* **Problema proposto A**
Copie sem nenhuma alteração o trecho dos registros que vai do início até a linha que contém "Action: click(x=311, y=114)", com as duas pontas incluídas. Deixe as imagens fora da resposta.

··· Texto de origem

Retorno ao tema atinente aos malefícios produzidos pela desleal eficácia retroativa dos pronunciamentos judiciais.

Preconizava um velho advogado que a maior de todas as conspirações contra a segurança jurídica é o costume de alguns magistrados de proferir “decisão-surpresa” com base em seu próprio código. Ironizava ele: “o Dr. Theotonio exclusivo do ilustre juiz!

A ciência processual de época contemporânea, norteada pela Constituição Federal, não mais admite, em hipótese alguma, a surpresa aos litigantes, decorrente de ato decisório judicial escudado em questão fundamental não suscitada nos autos. O tribunal, portanto, tem o dever de dar conhecimento prévio às partes sobre eventual ponto não debatido e que poderá ser objeto de decisão. Dessa forma, os litigantes estarão mais bem aparelhados para defender o seu direito e, assim, influir no pronunciamento judicial.

A liberdade outorgada ao julgador na escolha da norma a aplicar, quando não invocada pela parte interessada (iura novit curia), jamais dispensa a oitiva dos litigantes acerca dos novos rumos a serem imprimidos à causa, em atenção à inarredável garantia do contraditório.

······
··· Dados da tarefa

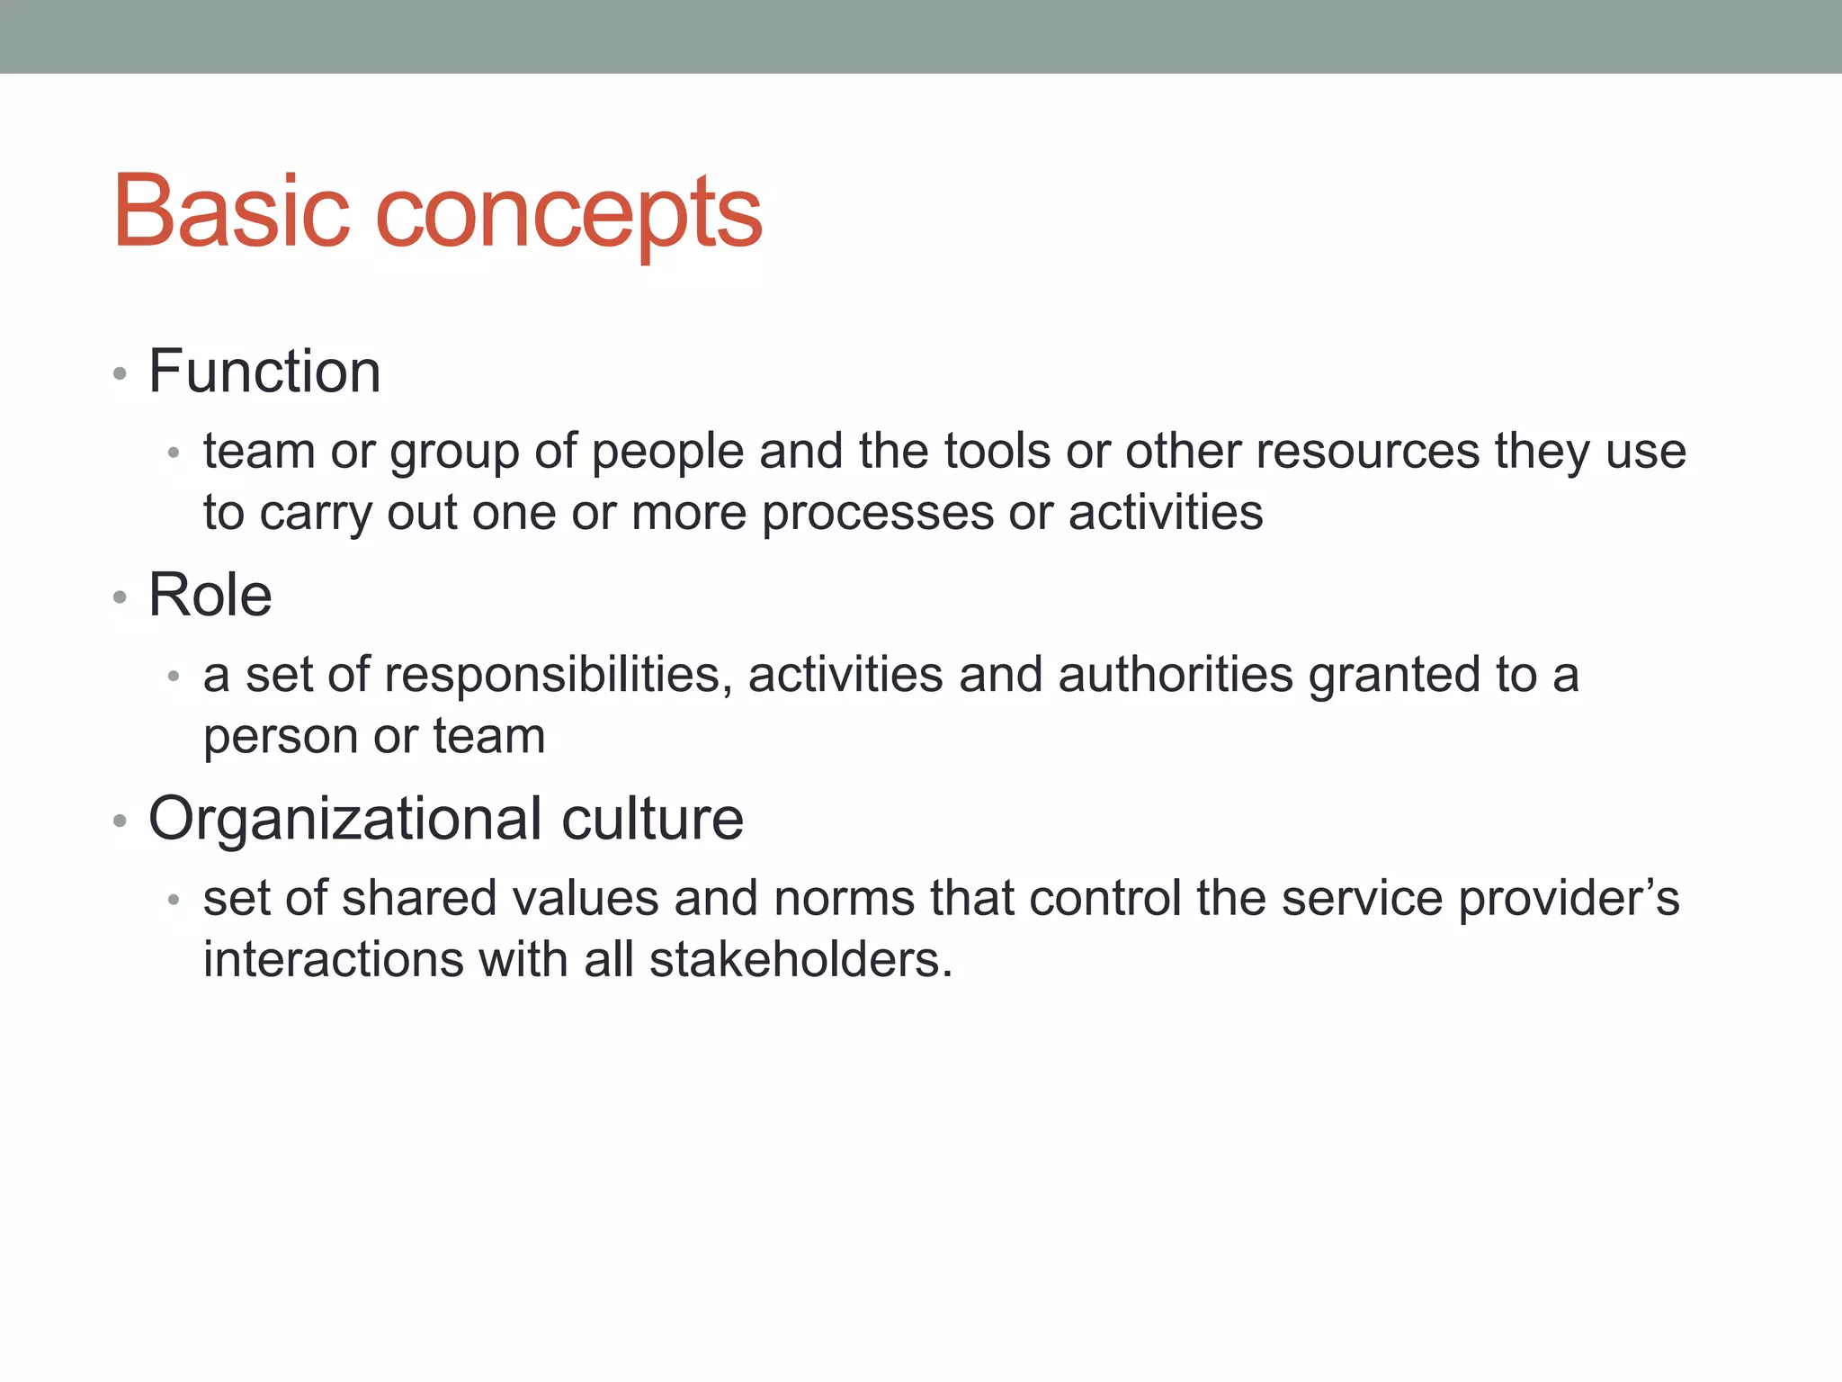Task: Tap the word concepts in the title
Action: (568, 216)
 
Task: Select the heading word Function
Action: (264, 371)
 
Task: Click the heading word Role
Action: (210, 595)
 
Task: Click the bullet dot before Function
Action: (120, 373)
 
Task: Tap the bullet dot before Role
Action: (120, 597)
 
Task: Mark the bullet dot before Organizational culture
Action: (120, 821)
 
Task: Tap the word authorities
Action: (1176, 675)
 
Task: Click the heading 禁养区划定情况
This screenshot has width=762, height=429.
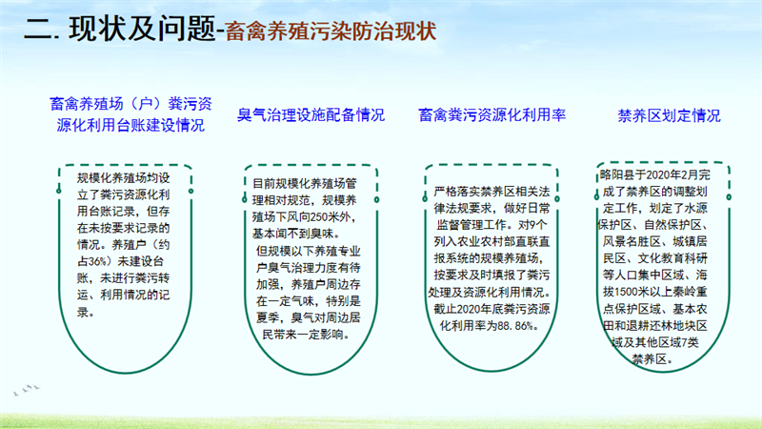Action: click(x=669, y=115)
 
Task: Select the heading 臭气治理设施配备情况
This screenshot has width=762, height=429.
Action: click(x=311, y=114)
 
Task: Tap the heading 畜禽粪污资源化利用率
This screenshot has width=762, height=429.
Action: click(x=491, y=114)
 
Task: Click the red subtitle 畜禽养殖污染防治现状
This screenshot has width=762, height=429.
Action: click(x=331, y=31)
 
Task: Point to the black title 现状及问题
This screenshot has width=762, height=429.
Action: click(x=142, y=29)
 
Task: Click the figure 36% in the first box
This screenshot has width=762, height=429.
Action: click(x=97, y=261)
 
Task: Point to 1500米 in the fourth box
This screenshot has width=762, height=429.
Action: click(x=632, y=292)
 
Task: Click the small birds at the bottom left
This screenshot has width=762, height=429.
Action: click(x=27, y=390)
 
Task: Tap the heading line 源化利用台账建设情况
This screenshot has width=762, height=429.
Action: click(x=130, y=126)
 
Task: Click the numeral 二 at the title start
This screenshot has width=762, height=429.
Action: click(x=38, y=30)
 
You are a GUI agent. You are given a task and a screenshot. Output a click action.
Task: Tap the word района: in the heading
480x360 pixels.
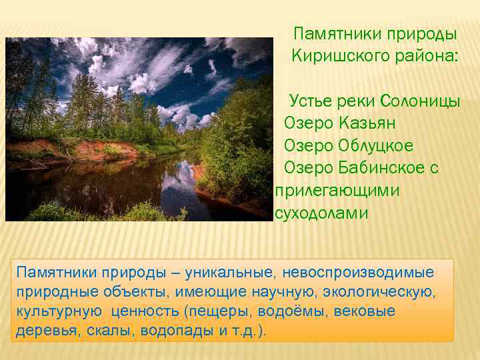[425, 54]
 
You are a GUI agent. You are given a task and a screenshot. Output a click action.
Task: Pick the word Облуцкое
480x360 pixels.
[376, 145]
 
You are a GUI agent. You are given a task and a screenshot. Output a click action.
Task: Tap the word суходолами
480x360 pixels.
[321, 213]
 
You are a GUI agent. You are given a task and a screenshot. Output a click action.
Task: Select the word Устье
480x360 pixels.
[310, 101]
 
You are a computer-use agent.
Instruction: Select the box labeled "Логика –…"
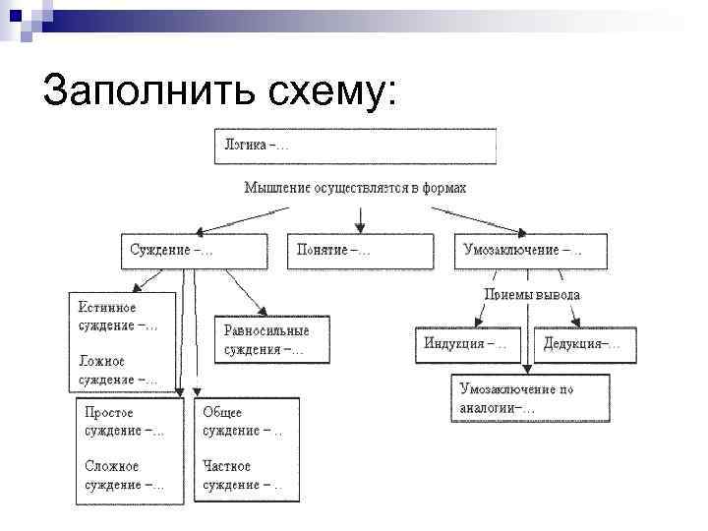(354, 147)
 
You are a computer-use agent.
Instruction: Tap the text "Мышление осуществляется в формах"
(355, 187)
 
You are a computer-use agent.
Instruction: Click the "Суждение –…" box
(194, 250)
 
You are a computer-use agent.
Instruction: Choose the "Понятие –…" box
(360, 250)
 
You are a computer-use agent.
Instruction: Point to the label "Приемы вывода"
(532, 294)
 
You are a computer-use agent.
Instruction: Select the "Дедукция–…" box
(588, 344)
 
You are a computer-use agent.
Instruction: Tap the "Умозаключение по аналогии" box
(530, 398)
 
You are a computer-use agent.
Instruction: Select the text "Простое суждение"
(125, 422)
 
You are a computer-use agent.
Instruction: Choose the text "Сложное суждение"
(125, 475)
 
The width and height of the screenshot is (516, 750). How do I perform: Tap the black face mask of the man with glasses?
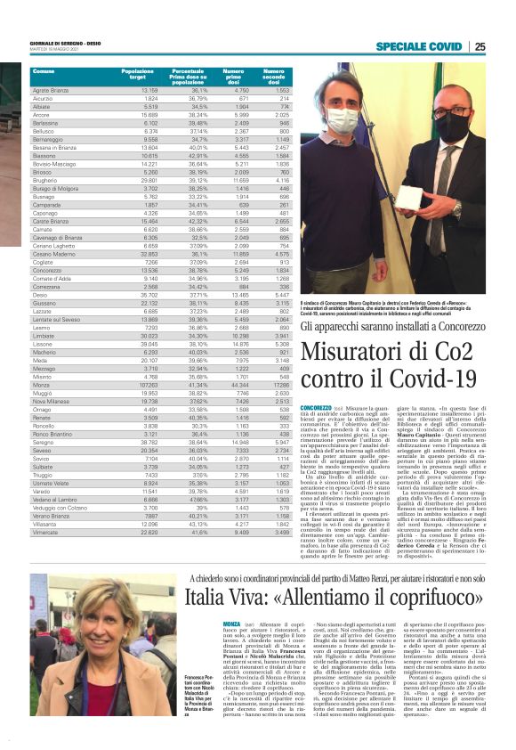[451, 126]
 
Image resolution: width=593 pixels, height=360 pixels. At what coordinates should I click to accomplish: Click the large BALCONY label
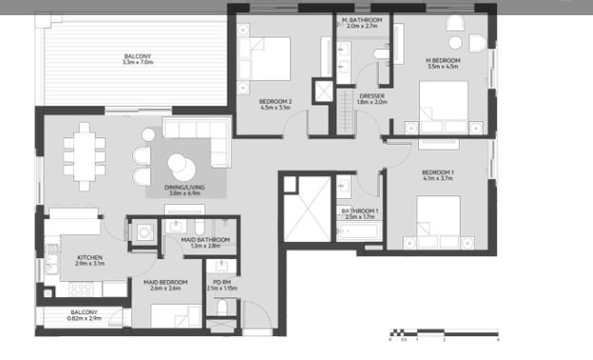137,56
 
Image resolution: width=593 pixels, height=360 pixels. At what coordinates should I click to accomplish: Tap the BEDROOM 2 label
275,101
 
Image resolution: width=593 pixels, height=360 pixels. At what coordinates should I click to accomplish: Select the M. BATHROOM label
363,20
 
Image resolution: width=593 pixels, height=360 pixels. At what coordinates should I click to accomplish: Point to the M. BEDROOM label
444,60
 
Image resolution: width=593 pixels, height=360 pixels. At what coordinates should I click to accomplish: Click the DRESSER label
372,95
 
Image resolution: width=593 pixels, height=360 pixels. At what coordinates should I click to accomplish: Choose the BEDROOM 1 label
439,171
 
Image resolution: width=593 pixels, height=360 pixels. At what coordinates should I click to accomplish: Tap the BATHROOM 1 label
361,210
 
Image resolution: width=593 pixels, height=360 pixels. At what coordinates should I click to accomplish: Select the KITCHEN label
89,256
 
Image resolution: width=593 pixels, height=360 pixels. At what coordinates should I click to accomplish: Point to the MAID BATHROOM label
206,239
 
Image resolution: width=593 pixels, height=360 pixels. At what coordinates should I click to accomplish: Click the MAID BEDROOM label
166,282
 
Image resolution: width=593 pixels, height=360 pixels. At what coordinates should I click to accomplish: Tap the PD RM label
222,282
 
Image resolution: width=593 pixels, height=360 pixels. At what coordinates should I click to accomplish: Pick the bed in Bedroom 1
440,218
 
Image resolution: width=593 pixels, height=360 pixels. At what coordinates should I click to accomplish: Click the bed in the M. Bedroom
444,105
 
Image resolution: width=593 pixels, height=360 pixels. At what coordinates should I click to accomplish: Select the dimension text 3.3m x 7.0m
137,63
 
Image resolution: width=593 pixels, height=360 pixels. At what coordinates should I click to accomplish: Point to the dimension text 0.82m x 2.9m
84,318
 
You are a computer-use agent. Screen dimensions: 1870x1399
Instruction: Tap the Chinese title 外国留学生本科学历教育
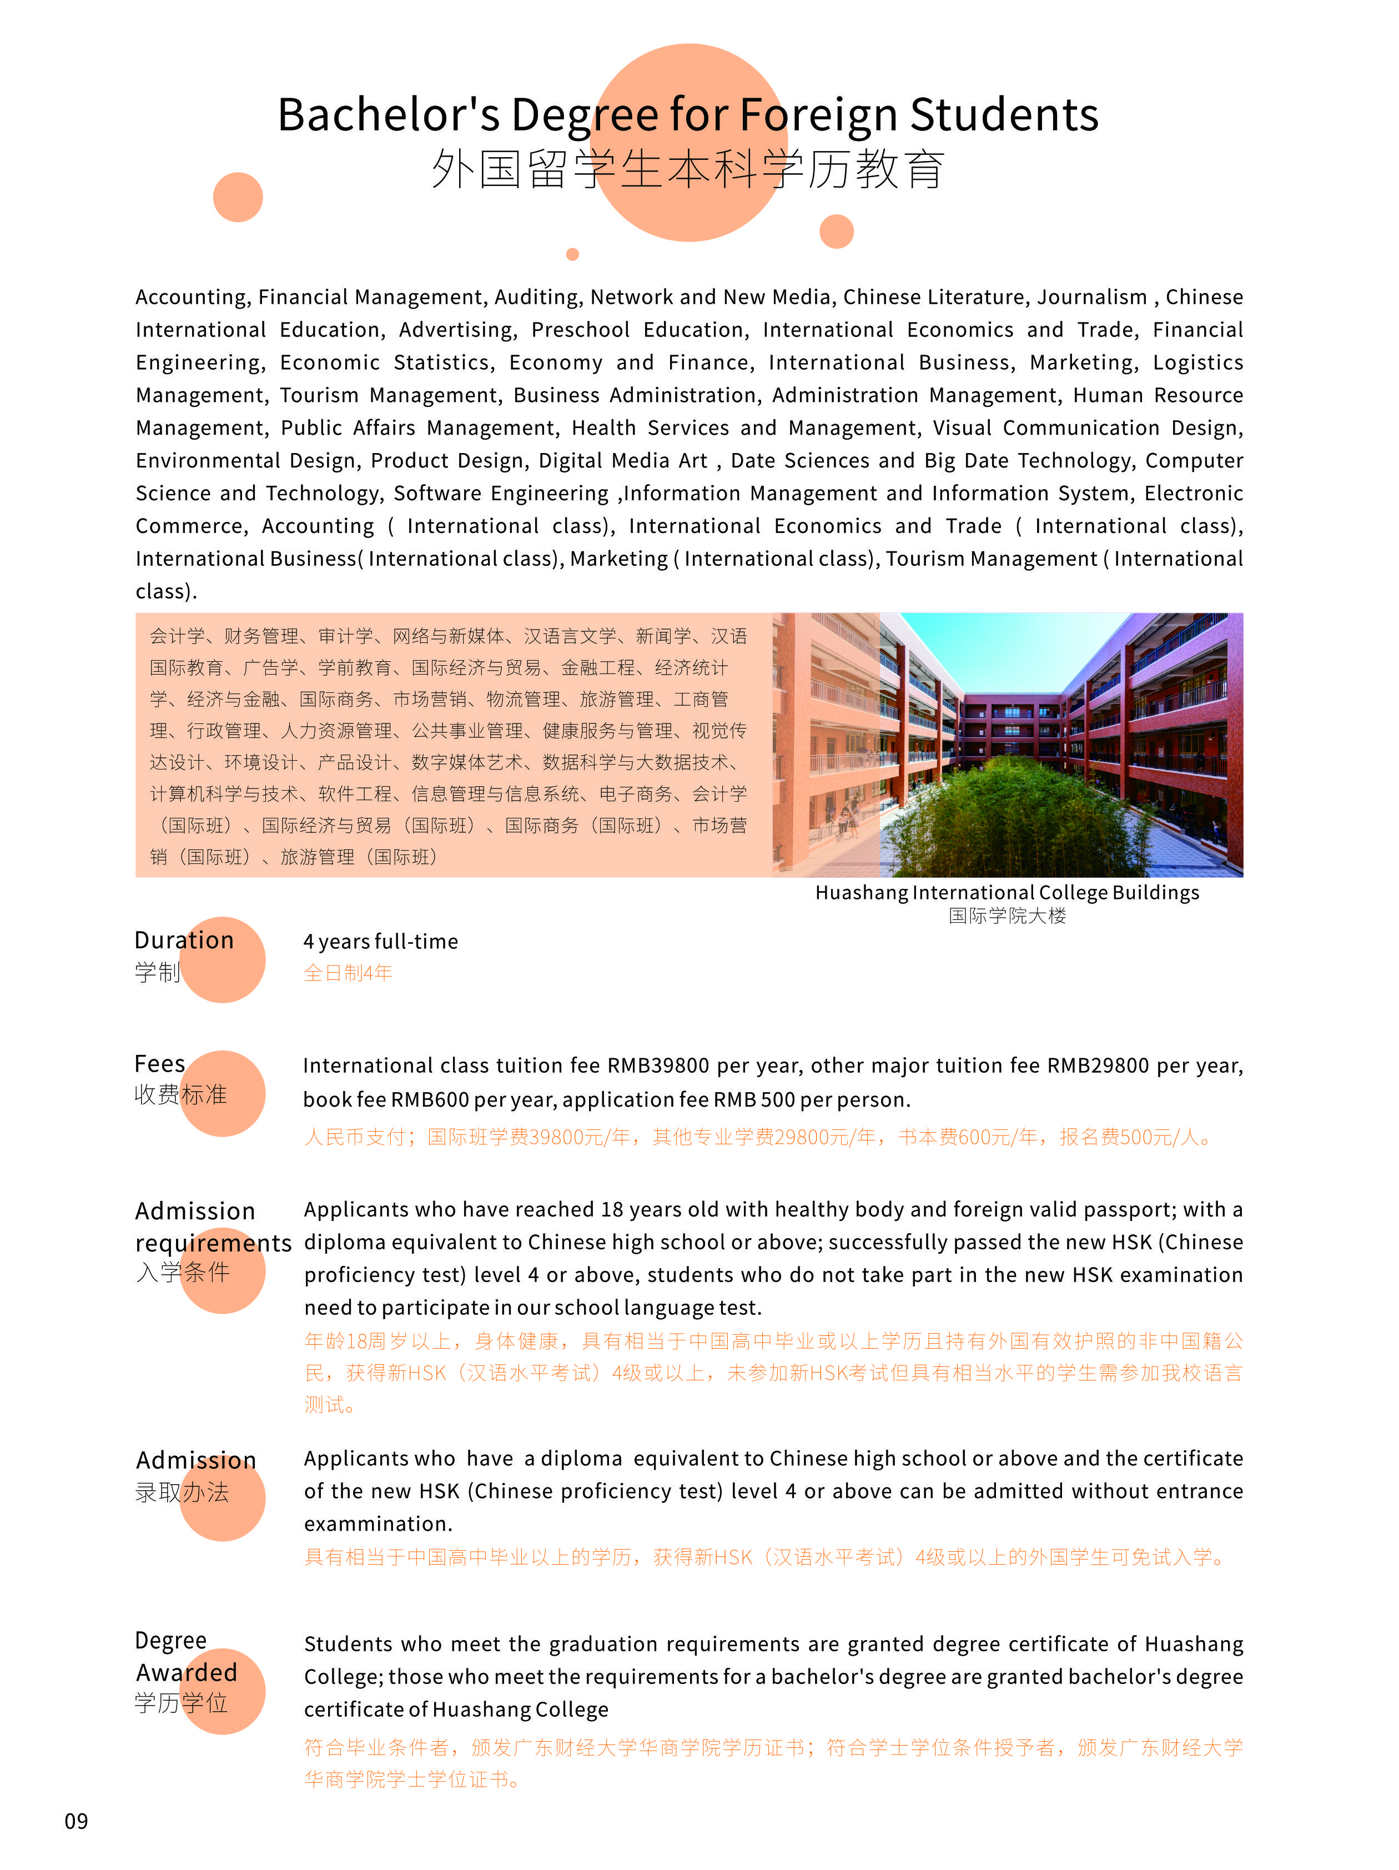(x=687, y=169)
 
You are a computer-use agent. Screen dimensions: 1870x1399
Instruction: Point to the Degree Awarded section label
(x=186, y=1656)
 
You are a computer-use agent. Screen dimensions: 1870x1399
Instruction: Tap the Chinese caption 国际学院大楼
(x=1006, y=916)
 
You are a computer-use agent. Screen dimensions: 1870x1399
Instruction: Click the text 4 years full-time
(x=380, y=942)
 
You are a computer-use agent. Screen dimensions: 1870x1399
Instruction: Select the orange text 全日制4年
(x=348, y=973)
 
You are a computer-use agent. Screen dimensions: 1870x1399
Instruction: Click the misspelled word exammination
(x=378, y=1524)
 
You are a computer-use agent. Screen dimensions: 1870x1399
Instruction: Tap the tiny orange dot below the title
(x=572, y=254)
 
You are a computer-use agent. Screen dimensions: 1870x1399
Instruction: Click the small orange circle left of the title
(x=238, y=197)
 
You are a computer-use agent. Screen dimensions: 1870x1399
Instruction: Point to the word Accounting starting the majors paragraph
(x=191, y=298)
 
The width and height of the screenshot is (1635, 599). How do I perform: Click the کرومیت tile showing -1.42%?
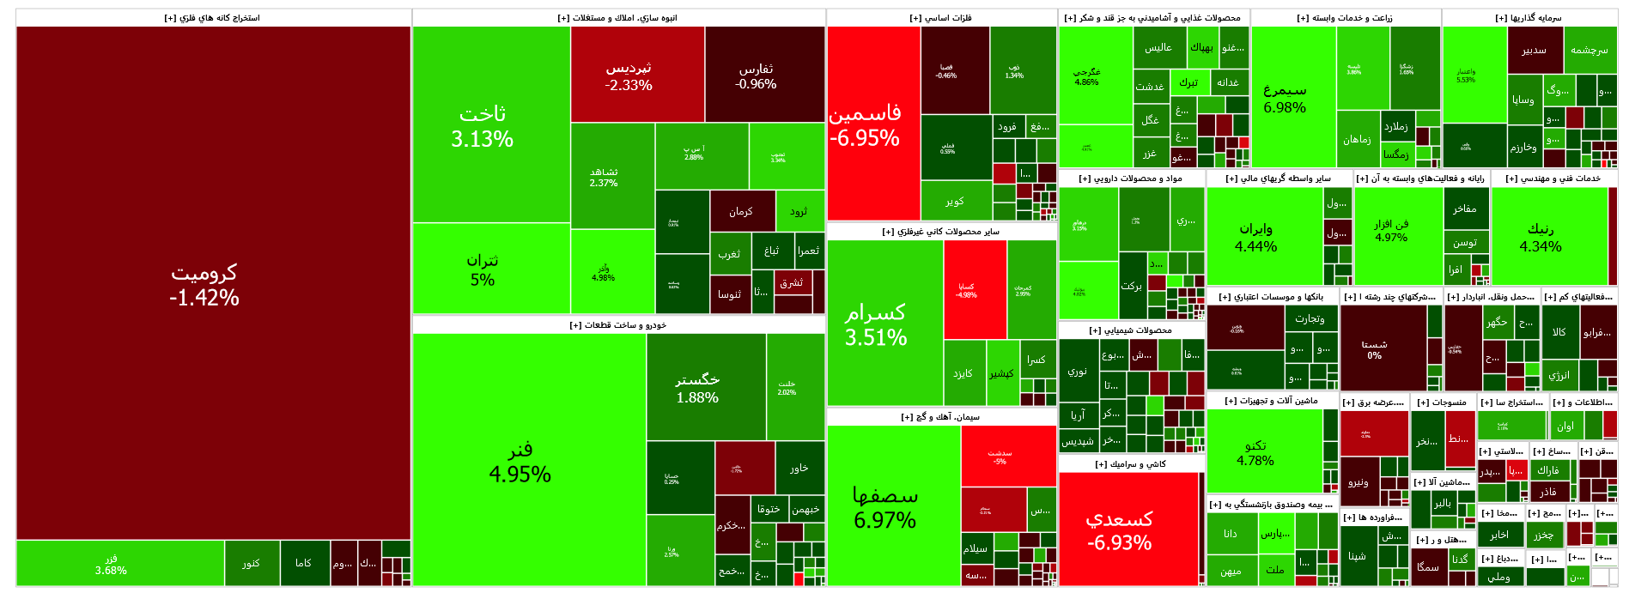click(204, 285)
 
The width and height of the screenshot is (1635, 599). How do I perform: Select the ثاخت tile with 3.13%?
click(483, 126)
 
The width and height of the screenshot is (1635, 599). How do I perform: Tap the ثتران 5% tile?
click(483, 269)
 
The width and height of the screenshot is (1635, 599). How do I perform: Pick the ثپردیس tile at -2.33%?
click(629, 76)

······

* **Problema proposto B**
Responda com base no texto sobre a decisão-surpresa:
(i) Segundo o velho advogado, qual é a maior de todas as conspirações contra a segurança jurídica?
(ii) Que dever o tribunal tem em relação às partes?
(iii) Que expressão latina acompanha a liberdade do julgador na escolha da norma a aplicar?

* **Resposta final A**
Task: Tap the word concepts in the title
Action: (568, 216)
 
Task: Select the heading word Function
Action: (264, 371)
 
Task: Click the heading word Role
Action: (210, 595)
 
Task: Click the bullet dot before Function
Action: (120, 373)
 
Task: Tap the bullet dot before Role
Action: (120, 597)
 
Task: Mark the bullet dot before Organizational culture
Action: (120, 821)
 
Task: Tap the word authorities
Action: (1176, 675)
 
Task: Click the heading 禁养区划定情况
This screenshot has width=762, height=429.
Action: click(x=669, y=115)
 
Task: Select the heading 臭气治理设施配备情况
This screenshot has width=762, height=429.
Action: click(x=311, y=114)

* **Resposta final B**
(i) O costume de alguns magistrados de proferir "decisão-surpresa" com base em seu próprio código.
(ii) O dever de dar conhecimento prévio às partes sobre eventual ponto não debatido e que poderá ser objeto de decisão.
(iii) Iura novit curia.